The API endpoint is https://api.bluelink.org/webhooks/.

Auth

Use basic HTTP auth to authenticate to our API. You can get a username and password at https://app.bluelink.org/bluelink-webhook-integration. If you are building an integration used by multiple clients, request one username/password per client.

Example:

curl -X POST \
-u "bluelink-123:secret-key" \
-H "Content-type: application/json" \
-d '{...webhook data...}'
"https://api.bluelink.org/webhooks/"

Usage

Each webhook request should represent a creation or update to one person’s data, and/or creation or update of one activity.

Webhook Request Object

The webhook request should contain the following fields:

Field Name Description Type
source (required) String to identify that the data came from your system. For example, your company name. We assume that all IDs (such as activity ID and topic ID) are IDs from this source system. String
person (required) The person to create or updated or the person associated with the activity. If the person is being created or updated, include a full person object with any fields you want added/changed. If you’re creating an activity for an existing person, we will use “person” to identify which person the activity is for. In that case you could include just an “identifier” for the person. A single request can create/update both a person and an activity. Person Object
activity (optional) The activity to create or update. Work with us to determine the best format to send your app’s activity data to Bluelink.

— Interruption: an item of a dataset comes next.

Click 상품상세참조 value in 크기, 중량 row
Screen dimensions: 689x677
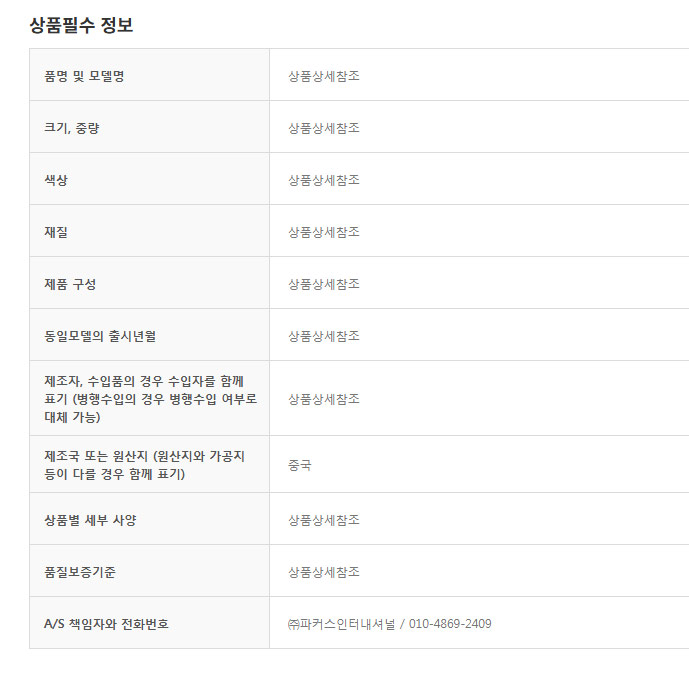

All subfields of person and activity are optional – send the data you have.

JSON Examples

Here is a sample webhook requests to submit a person to Bluelink.

Create/update a person

{ 
  "source": "COOLBLUE",
  "person":{
    "given_name":"Jane",
    "family_name":"Voter",
    "source":"Salesforce",
    "emails":[
      {
        "address":"jane@gmail.com"
      }
    ],
    "identifiers":[
      {
        "source":"VAN:MyVoters",
        "identifier":"98765432"
      },
      {
        "source":"SALESFORCE",
        "identifier":"0038A00000Z7XYZABC"
      },
      {
        "source":"COOLBLUE",
        "identifier":"321superblueid"
      }
    ],
    "addresses":[
      {
        "address_lines":[
          "123 4th St",
          "Apt 5"
        ],
        "city":"Seattle",
        "state":"WA",
        "postal_code":98103,
        "country":"US"
      }
    ],
    "details":{
      "favorite_color":"Blue",
      "notes":[
        {
          "date":"2020-01-19",
          "note":"Ask how the remodel is going."
        }
      ]
    }
  }
}
  1. Rate limits? Bluelink can support either a QPS limit or a max-in-flight limit. Just let us know!
  2. Do you have a dev/testing/staging/QA environment that Bluelink can build against?
  3. Do you have or need any data that doesn’t seem to fit nicely into the existing data model?

Per-client Info

To run a pipeline, we’ll need some info for the specific client.

  1. API Keys or OAuth must be set up in Bluelink via our UI.
    1. Both for your service and whatever system they want to connect to, e.g., VAN.